While using cannabis was linked to increased risk of hospitalization, smoking tobacco increased the risk of a more deadly outcome with a COVID diagnosis. Those who smoked tobacco were more likely to die from the virus compared to cannabis users and people who did not smoke.
“The independent effect of cannabis is similar to the independent effect of tobacco regarding the risk of hospitalization and intensive care,” Chen said. “For the risk of death, tobacco risk is clear but more evidence is needed for cannabis.”
Patients who had admitted to using cannabis in the year prior to contracting COVID were 80% more likely to be hospitalized and 27% more likely to be admitted to the ICU than patients who had not used cannabis.
Patients who smoked tobacco 9 were 72% more likely to be hospitalized and 22% more likely to require intensive care than were nonsmokers with COVID-19.
“Most of the evidence suggesting that cannabis is good for you comes from studies in cells or animals,” Chen said. “The advantage of our study is that it is in people and uses real-world health-care data collected across multiple sites over an extended time period.

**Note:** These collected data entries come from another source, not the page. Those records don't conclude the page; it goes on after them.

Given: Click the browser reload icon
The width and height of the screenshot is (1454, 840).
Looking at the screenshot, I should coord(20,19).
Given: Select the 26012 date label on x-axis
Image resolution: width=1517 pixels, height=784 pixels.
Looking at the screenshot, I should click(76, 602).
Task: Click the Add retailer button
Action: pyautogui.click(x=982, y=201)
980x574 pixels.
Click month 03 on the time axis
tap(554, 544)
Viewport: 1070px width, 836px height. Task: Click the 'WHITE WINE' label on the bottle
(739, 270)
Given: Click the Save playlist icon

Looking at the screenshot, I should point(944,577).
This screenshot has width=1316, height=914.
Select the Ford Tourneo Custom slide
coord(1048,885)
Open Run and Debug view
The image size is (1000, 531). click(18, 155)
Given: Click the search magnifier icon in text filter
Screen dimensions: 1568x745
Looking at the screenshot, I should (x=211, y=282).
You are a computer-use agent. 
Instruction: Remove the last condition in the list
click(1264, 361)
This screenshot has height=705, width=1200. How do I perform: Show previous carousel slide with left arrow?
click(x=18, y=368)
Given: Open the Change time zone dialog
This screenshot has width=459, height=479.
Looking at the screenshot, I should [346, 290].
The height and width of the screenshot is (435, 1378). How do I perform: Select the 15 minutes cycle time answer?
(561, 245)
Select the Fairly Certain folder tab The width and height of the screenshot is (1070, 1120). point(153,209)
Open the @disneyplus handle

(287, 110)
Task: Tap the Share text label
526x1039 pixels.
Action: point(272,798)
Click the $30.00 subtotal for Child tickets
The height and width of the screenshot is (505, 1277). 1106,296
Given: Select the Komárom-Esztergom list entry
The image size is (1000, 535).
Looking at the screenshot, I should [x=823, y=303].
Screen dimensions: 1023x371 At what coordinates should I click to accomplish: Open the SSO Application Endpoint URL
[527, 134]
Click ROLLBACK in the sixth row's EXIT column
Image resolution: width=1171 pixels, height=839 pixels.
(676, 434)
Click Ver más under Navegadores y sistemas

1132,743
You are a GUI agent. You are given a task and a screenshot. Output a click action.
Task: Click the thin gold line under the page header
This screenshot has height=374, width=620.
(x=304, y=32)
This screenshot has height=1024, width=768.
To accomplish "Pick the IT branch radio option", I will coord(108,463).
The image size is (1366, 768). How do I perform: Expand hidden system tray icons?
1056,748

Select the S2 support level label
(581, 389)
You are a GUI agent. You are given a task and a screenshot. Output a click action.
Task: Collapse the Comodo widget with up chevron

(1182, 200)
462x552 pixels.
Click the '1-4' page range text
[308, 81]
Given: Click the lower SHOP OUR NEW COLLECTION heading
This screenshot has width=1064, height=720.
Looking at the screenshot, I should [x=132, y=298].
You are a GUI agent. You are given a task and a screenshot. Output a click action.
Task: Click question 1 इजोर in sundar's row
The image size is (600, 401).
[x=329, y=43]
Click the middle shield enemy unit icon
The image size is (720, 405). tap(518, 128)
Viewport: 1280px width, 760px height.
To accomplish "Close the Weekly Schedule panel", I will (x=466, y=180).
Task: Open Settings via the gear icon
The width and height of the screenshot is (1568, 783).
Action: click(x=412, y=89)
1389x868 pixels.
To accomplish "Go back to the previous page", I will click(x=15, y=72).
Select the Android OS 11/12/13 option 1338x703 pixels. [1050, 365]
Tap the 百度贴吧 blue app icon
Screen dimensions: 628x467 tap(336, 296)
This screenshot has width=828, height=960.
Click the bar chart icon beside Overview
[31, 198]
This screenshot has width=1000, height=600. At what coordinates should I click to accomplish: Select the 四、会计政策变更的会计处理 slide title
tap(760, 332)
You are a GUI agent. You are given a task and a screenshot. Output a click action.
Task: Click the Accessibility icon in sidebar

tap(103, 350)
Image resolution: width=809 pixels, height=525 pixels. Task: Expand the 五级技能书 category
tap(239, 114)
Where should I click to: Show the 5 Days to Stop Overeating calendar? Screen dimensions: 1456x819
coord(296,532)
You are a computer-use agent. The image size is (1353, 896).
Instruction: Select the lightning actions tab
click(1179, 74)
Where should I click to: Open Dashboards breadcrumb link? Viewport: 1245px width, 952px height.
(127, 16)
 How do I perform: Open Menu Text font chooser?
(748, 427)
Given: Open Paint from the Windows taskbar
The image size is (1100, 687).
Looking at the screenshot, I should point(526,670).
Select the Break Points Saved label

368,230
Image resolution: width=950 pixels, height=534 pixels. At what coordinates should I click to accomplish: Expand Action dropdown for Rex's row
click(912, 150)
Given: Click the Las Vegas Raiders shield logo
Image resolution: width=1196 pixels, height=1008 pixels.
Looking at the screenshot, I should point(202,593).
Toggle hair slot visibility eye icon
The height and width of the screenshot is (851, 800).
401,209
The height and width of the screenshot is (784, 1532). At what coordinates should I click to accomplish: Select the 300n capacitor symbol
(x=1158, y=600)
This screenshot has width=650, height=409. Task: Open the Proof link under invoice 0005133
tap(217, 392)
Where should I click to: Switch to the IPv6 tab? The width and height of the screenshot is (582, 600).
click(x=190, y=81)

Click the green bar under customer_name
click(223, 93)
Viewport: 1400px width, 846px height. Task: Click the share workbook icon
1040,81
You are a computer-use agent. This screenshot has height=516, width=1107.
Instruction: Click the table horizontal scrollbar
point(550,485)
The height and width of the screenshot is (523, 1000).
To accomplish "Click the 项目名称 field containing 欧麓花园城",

All the outcomes were verified: hospitalization, ICU stay, death. Using this data set, we were able to confirm the well-established effects of smoking, which suggests that the data are reliable.”
Why might cannabis be worsening COVID infections?
The researchers expressed that it was possible that inhaling cannabis smoke injures lung tissue and the damaged tissue would therefore be made more vulnerable to infection.
However, the researchers insisted that ingesting cannabis may still carry risk as they said it could suppress the body’s immune system and inhibit its ability to fight the virus.
“We just don’t know whether edibles are safer,” said first author Nicholas Griffith, MD, a medical resident at Washington University. Griffith was a medical student at Washington University when he led the study. “People were asked a yes-or-no question: ‘Have you used cannabis in the past year?’ That gave us enough information to establish that if you use cannabis, your health-care journey will be different, but we can’t know how much cannabis you have to use, or whether it makes a difference whether you smoke it or eat edibles. Those are questions we’d really like the answers to. I hope this study opens the door to more research on the health effects of cannabis.”